Parts of the exercise -
- 1) Answer these questions using the text on fume extractors:
(a) What three elements of a professional extractor does the text list?
(b) Which US bodies does the text name for workplace safety questions?
(c) According to the text, why is activated charcoal included in some consumer-level fume extractors?
- 2) Carry on the text on fume extractors from the point where it stops.

Exercise text -
------------

First, I don't consider myself to have been talking about professional fume extractors, more like what seem to me to likely be consumer ones.
elements of professional extractor.
1 Big and heavy filters containing lots of activated charcoal.
2 very powerful fan to draw air through 1
3 Date attached to filters after which must be replaced
Okay, that said.. and the following is important...
I don't know so much about this professional soldering station situation at all, and if one needs to know for health or especially regulatory reasons one should always be safe and ask whomever regulates workplace safety in their country (NIOSH or OSHA in the US, or perhaps ACOEM for air related things, also PubMed likely carries a lot of info if you learn how to use it.) I do know the British regulatory agency (I forget their name) has a publication specifically on colophony disease and allergy prevention. Thats where I would start.
What I was getting at is that in some consumer level "fume extractors" the activated charcoal is there for marketing purposes, primarily. They likely should not be used in businesses to offer worker protection. For the same reason one wouldn't wear a cheap procedure mask (worn by doctors in operating rooms and pedestrians on the streets of highly polluted cities to keep large dust particles out of their nose and mouth and contain their spittle by their face but not impede airflow too much) when one was performing mold remediation with known toxic mold. Or similar. You would use a NIOSH certified respirator and filter approved for use with that specific situation.

------------

Data shown -
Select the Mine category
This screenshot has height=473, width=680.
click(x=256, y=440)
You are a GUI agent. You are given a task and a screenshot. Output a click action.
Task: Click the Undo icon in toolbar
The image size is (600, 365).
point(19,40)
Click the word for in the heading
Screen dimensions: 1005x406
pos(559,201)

------------

Answers by item -
- 1)
(a) Big and heavy filters containing lots of activated charcoal, a very powerful fan to draw air through them, and a date attached to the filters after which they must be replaced.
(b) NIOSH or OSHA, and perhaps ACOEM for air-related things.
(c) Primarily for marketing purposes.

- 2)
"Activated" carbon and some other similar materials are often used in filtration because of their huge surface areas at the microscopic level. Some filter materials leverage that surface which can be absolutely huge in terms of area, to clean air of toxic substances, with different materials having an ability, when fresh, to literally grab on to and hold a subset of substances which typically includes some dangerous ones. But there is no filter which will remove all dangerous substances, and some kinds of toxic substances which are in gaseous form are very difficult to remove.
Also, as you pointed out, the smaller a particle is the more likely it is to go deeply into the human lung and only the smallest particles (Lets say those of approximately one micron in size or smaller) typically make it to the portion of the lung where they can directly enter the bloodstream. Unfortunately, studies on some substances of great concern common in say, water damaged buildings, have shown that the smaller a dust particle in those environments is, is the far more likely dust filtered to remove particles above that size is to carry a high percentage by weight of those particular toxic substances. Whether that also applies in the context of soldering, (smaller size = more toxic) I have no idea. To be honest, I think the main risk of people working in electronics where rosin core solders are used is colophony disease. I dont know what the effect of overloading of a carbon filter is on its ability to filter out those particles. I think there is a good chance that at some point the filter becomes less of a sink than a delay line for such particles.
Activated charcoal comes with an ability to 'bind' certain kinds of molecules to its surface, which begins when the filter is opened and continues to be used up by contaminants of all kinds, we might think of it as a clock thats running even when the fan is not running and the "fume extractor" is stored away in a closet. All sorts of molecules, most of them benign use up that capacity.
So when the carbon has been exposed to the air for a fairly modest amount of time the filter no longer removes the kinds of polar molecules its designed to remove and to rejuvenate that capacity it would have to be heated up to a fairly high temperature in an oven which would send the contaminants back into the atmosphere, or replaced with a new one.